-- START Material --
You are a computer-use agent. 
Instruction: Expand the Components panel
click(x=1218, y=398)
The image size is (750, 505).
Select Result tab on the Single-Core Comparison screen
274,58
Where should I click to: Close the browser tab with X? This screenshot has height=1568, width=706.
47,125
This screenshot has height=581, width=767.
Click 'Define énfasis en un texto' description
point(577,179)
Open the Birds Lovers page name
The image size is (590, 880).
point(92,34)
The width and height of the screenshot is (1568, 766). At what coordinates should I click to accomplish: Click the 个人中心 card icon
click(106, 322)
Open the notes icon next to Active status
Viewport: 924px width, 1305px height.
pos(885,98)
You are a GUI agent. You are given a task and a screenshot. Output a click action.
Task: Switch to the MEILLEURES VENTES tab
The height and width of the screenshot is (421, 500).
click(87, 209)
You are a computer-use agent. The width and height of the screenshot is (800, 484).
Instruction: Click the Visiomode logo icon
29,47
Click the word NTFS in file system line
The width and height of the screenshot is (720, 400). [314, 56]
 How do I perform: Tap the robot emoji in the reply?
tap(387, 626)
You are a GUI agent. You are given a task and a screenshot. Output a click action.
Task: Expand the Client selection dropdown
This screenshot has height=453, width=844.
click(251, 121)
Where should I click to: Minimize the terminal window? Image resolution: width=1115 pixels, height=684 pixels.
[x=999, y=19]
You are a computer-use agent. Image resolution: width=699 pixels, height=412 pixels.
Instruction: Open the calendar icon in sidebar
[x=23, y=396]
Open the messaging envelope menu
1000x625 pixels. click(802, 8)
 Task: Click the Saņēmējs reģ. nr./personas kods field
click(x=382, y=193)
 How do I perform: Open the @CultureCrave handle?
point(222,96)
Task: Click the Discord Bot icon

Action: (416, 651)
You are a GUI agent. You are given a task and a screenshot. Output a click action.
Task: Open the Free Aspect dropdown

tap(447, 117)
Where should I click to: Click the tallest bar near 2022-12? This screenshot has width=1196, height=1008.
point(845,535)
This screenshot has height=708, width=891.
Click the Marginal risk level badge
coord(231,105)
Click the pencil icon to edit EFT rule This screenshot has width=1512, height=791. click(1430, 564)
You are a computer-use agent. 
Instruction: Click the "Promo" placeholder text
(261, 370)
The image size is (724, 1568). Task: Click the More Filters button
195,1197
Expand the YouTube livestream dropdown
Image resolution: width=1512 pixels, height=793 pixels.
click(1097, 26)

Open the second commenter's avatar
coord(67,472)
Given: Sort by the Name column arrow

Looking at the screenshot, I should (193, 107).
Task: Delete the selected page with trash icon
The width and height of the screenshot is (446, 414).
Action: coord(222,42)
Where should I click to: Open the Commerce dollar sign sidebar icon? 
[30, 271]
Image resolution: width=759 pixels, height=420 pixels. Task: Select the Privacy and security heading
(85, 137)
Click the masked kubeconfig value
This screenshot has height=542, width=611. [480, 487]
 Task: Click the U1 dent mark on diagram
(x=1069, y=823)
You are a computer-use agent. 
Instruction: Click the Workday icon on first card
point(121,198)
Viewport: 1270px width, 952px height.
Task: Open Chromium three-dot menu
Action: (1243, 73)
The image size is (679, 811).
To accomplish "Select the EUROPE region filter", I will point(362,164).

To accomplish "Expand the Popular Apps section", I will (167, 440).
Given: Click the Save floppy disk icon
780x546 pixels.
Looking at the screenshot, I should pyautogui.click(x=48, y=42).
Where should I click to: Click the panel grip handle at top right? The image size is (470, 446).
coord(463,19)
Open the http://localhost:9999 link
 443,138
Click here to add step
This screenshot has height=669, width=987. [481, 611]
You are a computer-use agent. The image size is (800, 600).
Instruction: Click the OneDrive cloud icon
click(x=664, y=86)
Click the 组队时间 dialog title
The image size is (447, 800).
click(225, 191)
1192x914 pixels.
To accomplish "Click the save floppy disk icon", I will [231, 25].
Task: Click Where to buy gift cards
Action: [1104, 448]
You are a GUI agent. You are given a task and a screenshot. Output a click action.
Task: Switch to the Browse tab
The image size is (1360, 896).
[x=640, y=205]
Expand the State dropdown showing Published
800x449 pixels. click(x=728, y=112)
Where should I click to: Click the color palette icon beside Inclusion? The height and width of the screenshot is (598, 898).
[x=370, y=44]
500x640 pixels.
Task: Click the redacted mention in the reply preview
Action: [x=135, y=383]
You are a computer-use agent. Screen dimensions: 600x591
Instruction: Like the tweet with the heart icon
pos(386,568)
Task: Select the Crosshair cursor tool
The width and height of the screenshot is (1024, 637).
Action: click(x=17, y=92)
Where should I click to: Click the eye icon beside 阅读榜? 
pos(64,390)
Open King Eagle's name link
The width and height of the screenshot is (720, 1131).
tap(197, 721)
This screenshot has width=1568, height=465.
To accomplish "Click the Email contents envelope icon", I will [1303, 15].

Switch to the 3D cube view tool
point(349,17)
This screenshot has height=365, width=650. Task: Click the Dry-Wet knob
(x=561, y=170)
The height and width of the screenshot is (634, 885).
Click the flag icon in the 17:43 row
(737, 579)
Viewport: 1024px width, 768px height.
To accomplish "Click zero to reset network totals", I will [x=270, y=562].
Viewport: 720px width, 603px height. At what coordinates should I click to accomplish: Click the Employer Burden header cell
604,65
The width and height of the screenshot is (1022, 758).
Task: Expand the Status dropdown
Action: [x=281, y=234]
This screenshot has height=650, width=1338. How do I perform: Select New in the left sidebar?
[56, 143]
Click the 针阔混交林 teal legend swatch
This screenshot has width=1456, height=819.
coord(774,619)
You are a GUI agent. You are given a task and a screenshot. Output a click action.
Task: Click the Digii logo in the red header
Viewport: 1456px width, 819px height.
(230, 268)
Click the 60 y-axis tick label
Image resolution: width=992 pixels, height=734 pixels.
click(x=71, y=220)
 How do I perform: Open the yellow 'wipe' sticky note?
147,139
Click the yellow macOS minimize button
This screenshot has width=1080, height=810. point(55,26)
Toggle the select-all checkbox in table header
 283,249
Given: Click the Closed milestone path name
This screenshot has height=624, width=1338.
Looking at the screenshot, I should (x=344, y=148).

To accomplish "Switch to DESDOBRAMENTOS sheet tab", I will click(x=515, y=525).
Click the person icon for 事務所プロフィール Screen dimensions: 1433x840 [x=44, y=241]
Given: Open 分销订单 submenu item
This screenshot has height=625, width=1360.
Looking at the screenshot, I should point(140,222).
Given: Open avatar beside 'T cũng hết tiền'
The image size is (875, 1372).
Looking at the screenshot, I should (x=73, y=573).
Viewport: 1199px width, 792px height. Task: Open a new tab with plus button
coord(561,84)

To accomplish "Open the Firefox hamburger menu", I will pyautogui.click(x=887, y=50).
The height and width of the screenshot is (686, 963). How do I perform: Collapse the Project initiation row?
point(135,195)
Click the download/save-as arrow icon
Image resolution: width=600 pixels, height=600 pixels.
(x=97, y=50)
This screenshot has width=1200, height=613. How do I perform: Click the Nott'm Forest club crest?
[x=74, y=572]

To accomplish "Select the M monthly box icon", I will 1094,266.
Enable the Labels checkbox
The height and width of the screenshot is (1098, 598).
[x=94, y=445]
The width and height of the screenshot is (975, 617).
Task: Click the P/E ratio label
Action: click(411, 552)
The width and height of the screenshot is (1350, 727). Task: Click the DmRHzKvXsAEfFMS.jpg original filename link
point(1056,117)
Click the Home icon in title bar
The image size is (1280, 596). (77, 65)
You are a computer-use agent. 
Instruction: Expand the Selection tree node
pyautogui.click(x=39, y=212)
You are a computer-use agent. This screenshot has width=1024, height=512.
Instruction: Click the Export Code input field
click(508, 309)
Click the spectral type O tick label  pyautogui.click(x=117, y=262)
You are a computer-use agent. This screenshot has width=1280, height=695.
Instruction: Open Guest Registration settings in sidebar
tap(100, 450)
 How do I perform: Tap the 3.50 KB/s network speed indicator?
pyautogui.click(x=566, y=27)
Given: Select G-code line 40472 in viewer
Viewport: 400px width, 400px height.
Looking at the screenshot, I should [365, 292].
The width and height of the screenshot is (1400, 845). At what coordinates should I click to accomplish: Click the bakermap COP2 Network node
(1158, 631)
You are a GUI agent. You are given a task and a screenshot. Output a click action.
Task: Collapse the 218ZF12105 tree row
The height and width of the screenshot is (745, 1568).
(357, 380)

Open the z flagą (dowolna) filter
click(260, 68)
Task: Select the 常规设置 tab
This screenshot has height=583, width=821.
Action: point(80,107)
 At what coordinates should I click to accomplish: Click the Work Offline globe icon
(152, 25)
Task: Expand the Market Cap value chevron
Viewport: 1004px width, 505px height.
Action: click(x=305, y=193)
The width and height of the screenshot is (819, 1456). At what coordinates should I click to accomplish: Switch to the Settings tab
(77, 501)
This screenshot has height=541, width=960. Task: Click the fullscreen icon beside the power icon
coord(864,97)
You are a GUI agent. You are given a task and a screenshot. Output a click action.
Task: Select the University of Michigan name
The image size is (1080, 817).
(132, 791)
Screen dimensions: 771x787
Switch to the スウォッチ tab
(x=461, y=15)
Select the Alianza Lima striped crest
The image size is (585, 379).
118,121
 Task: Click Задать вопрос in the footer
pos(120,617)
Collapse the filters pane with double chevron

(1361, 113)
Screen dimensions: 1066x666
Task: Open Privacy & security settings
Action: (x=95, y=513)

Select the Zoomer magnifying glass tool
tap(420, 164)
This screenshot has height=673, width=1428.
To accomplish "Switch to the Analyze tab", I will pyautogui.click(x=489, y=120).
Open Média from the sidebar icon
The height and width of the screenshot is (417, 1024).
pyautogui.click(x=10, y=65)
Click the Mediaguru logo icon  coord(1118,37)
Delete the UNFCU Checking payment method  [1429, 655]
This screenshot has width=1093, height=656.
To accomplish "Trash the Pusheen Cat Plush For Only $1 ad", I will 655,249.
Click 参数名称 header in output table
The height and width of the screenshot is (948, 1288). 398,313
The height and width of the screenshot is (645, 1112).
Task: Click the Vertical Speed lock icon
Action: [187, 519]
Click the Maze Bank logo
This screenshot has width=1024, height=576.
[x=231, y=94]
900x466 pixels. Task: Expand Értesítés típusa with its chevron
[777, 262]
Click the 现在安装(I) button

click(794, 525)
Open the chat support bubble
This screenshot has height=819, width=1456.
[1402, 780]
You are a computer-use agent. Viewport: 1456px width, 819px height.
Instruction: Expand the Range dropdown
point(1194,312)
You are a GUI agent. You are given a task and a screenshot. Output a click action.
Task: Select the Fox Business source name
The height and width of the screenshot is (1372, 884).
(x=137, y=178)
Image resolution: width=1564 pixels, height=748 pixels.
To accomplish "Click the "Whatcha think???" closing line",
-- END Material --
◆ Instructions to follow: Revise the rows from the line with "This screenshot has width=1568, height=465." to the line with "will [x=270, y=562]." so that "flag icon" becomes "bell icon", keeping all else as it is.

◆ Right answer:
This screenshot has width=1568, height=465.
To accomplish "Click the Email contents envelope icon", I will [1303, 15].

Switch to the 3D cube view tool
point(349,17)
This screenshot has height=365, width=650. Task: Click the Dry-Wet knob
(x=561, y=170)
The height and width of the screenshot is (634, 885).
Click the bell icon in the 17:43 row
(737, 579)
Viewport: 1024px width, 768px height.
To accomplish "Click zero to reset network totals", I will [x=270, y=562].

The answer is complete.